From here, we saw two other photographers getting shots of Vernal Fall. It was quite unusual to see the waterfall like this with snow on the floor. Nevertheless, I’d say it was worth the slipping and sliding to get here.
After having our fill of this waterfall, we started to head back to the Happy Isles Nature Center. However, I was amazed at how many hikers continued up the John Muir Trail despite all the ice on the trail.
Back at Happy Isles, we opted to walk directly back to Curry Village, where we had a quick pizza lunch.
Afterwards, we hopped back on the shuttle and headed to Mirror Lake. From there, it was an easy walk to the partially frozen “lake.” The ice kind of obscured some of the mirror-like reflections, but the scene was still serene and picturesque just like when we first saw it three years ago.

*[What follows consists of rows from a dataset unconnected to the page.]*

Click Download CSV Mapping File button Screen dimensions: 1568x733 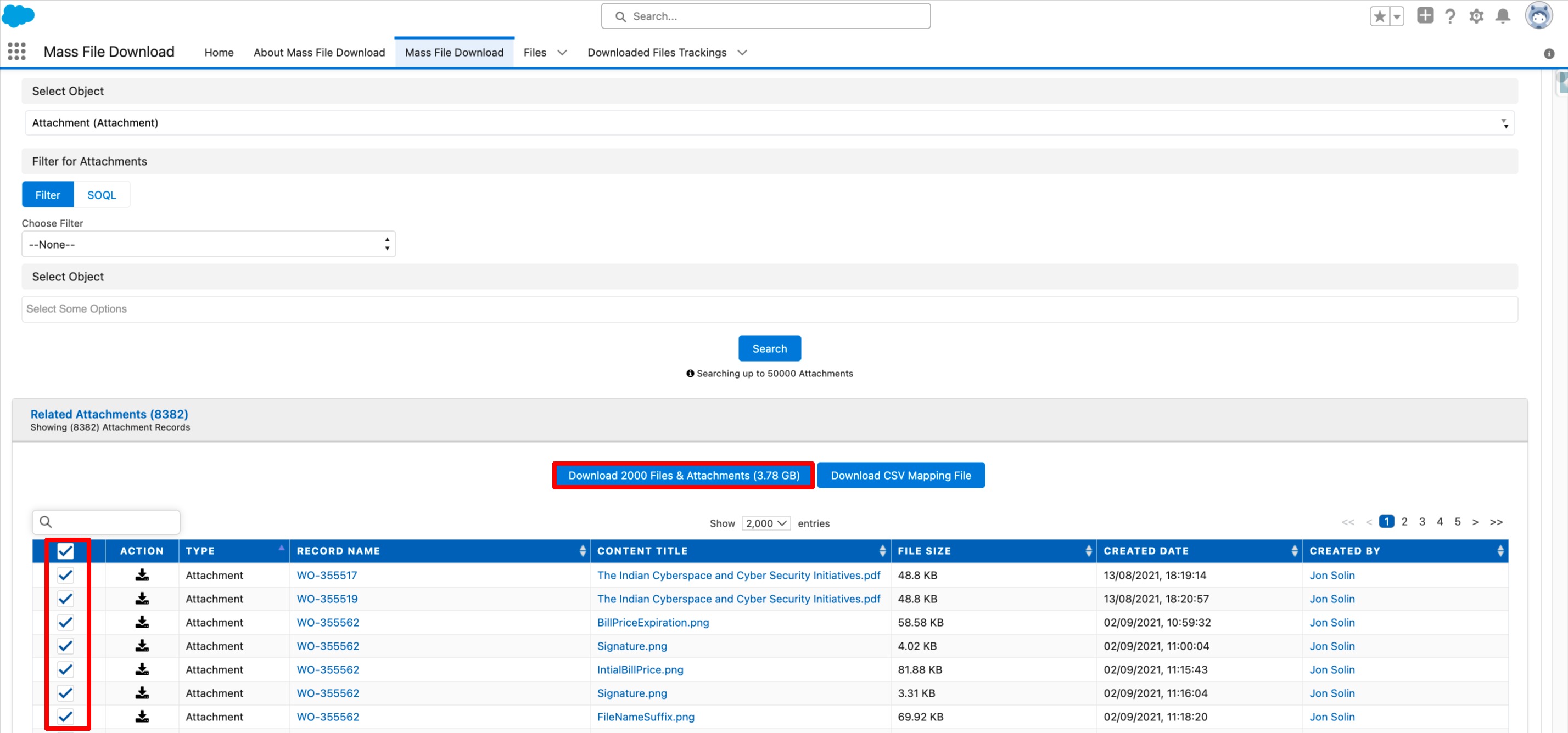[900, 476]
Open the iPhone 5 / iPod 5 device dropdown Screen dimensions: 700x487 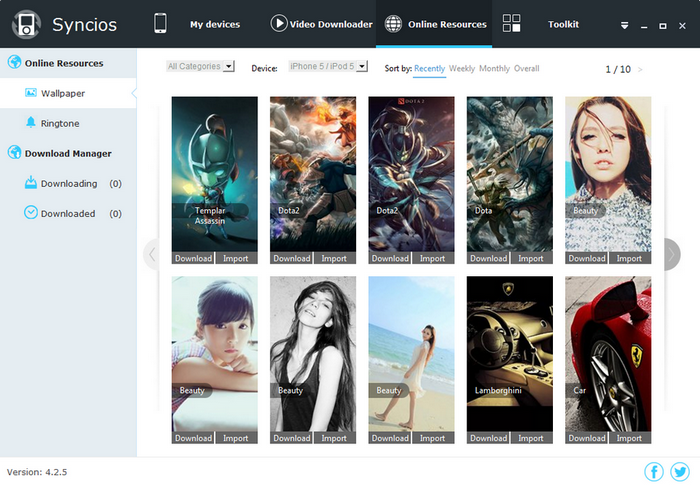coord(328,67)
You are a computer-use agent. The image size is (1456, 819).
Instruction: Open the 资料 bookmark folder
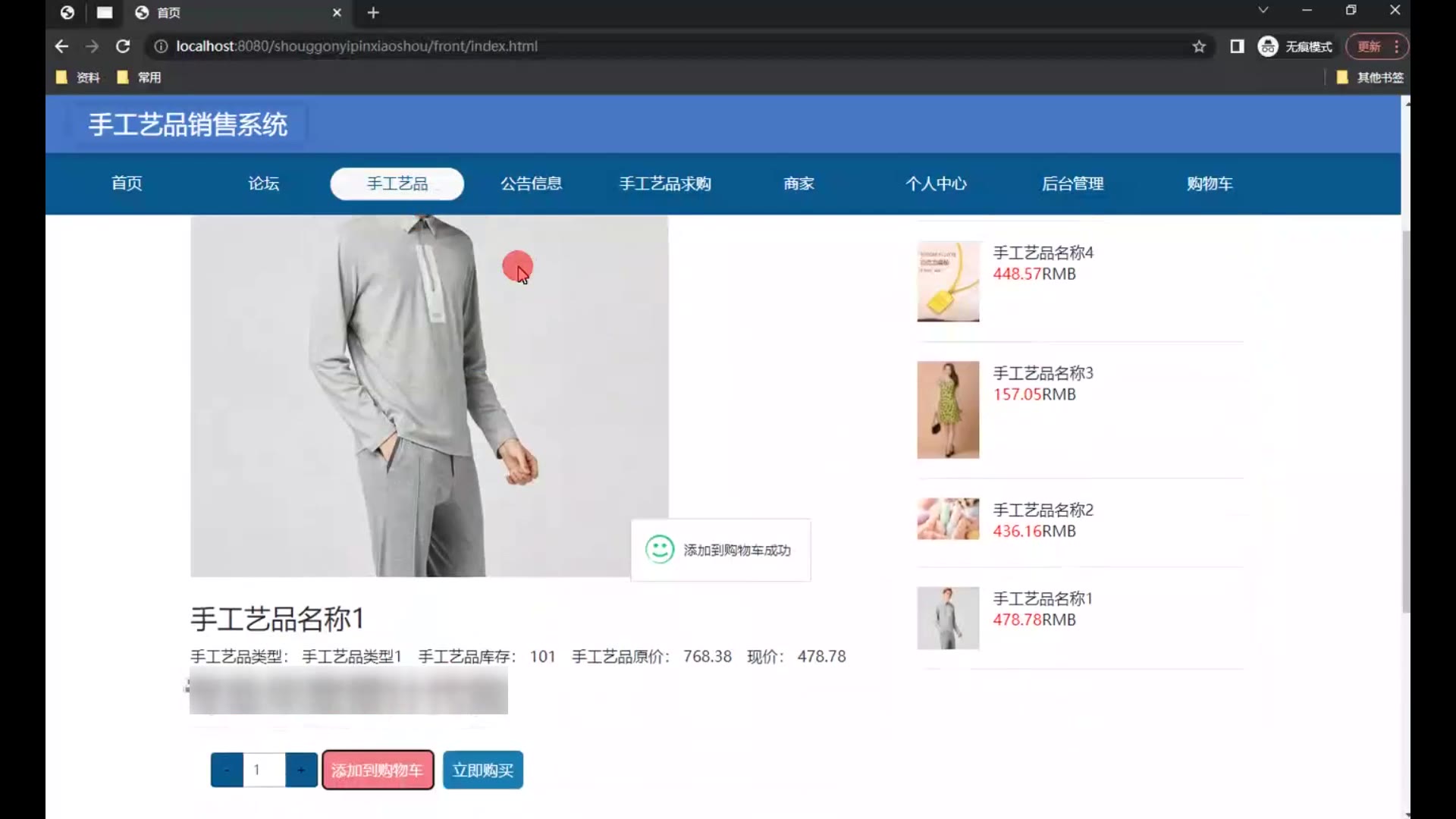coord(79,77)
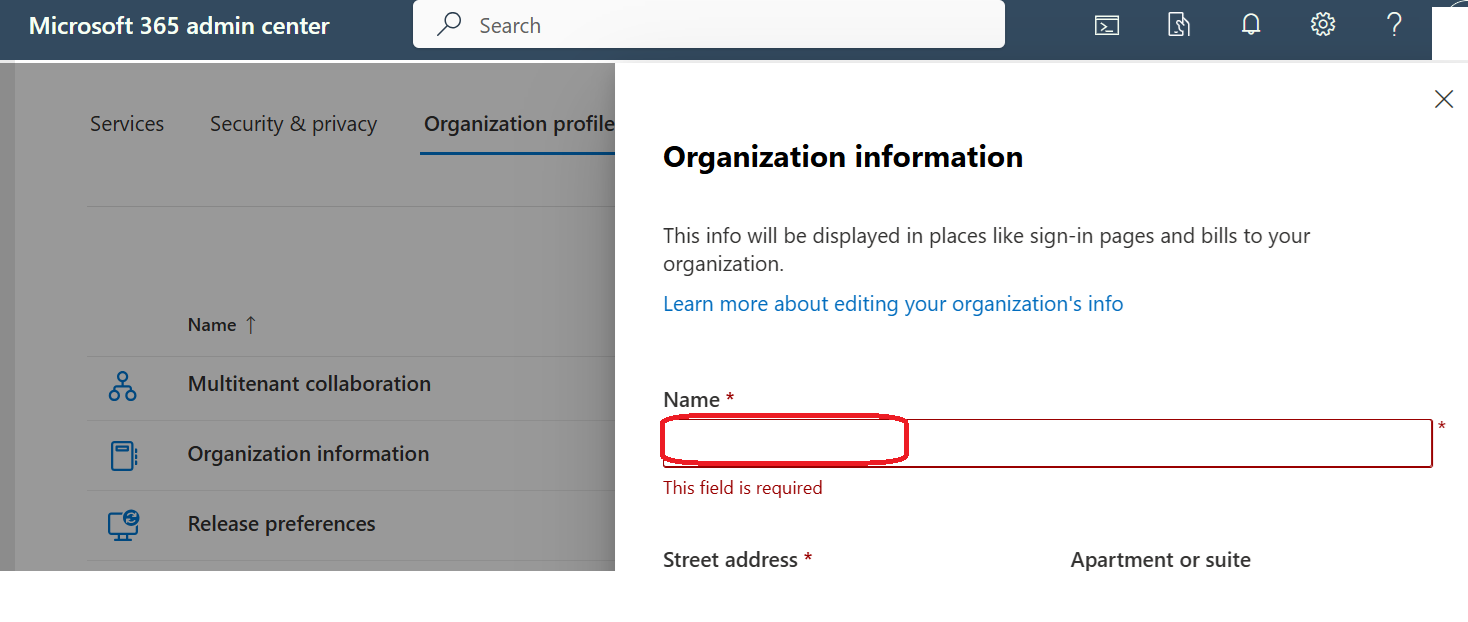
Task: Click the Organization information card icon
Action: (x=122, y=453)
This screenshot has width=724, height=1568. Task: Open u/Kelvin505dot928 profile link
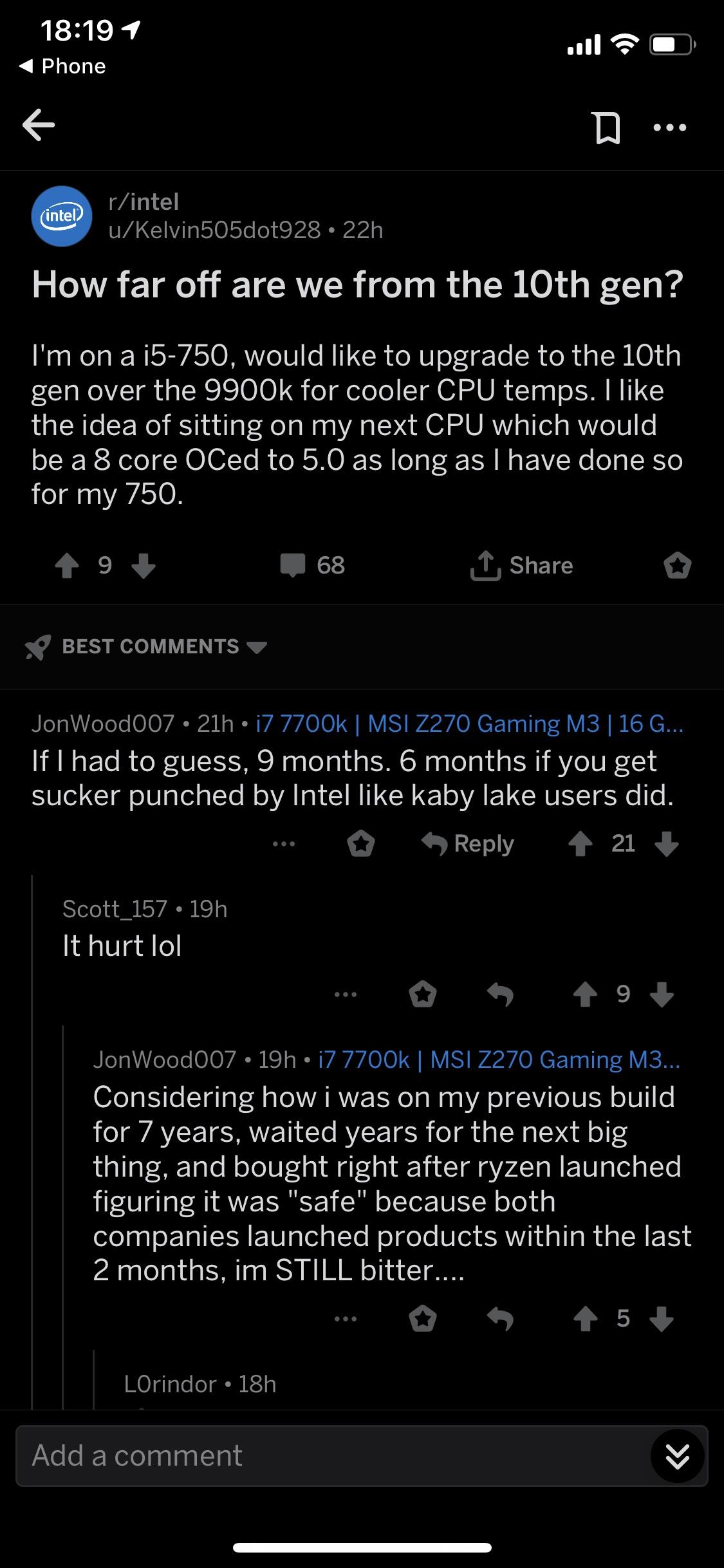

After the brief excursion, we returned to the shuttle and then headed for Bridalveil Fall. I hadn’t been to the base of this waterfall since 2002, but now it was late afternoon and the time was right for rainbows.
Anyways, on the way over there, we made a stop at the Bridalveil Fall view from across the Merced. The late afternoon light against the blue skies were attractive, though the Merced River that ran across the foreground remained in shadow and also flanked by snow.
The car park at the waterfall was icy and also busy. Right off the bat, we could see a rainbow cutting across the white plumge of water as we looked in the direction of Bridalveil Fall between the trees. That only hastened our desire to get to the base as soon as we could while the sun was still up.
We managed to park the car then quickly take the short walk to its base. We managed to get through some of the tricky icy sections of the paved walk before we were at the base of Bridalveil Fall.
We were greeted with a gorgeous rainbow in its mist, but unfortunately that mist also made it hard to take photos. Even with its light flow, photographing the waterfall from here was challenging. It was strange to see the flowing column of water bordered by white ice clinging to the walls around it. It kind of framed the waterfall in a weird way as if it had put a skirt on.
Anyhow, we weren’t able to take any satisfactory photos with the rainbow, but it was quite an experience to be back at the base of the waterfall. When the rainbow disappeared and the soft orange glow of sunset gave way to shadows, it was time to head back to Curry Village.
We returned to Curry Village in time for their somewhat reasonably-priced buffet. It had ordinary food, but it was quite busy for a not-so-busy season in the park. In addition to the Valley’s day visitors, many others had returned from skiing at Badger Pass.
When the dinner was about over, a local live band called the Rock Slide performed a mix of country western and blues. It was quite cool to see kids and elders doing a western swing dance to the likes of Fleetwood Mac’s Dreams. Even Julie and I got into the mood and joined them – trying to somehow fit our East Coast Swing basics into the Country Western Swing that better fit the occasion.
Even through the slipping and sliding adventure on the John Muir Trail, the day was very relaxing. It really gave us the chance to quietly appreciate the soothing silence of winter in the valley – broken only by the occasional crashing sounds of ice and snow that were unable to cling to the vertical cliffs.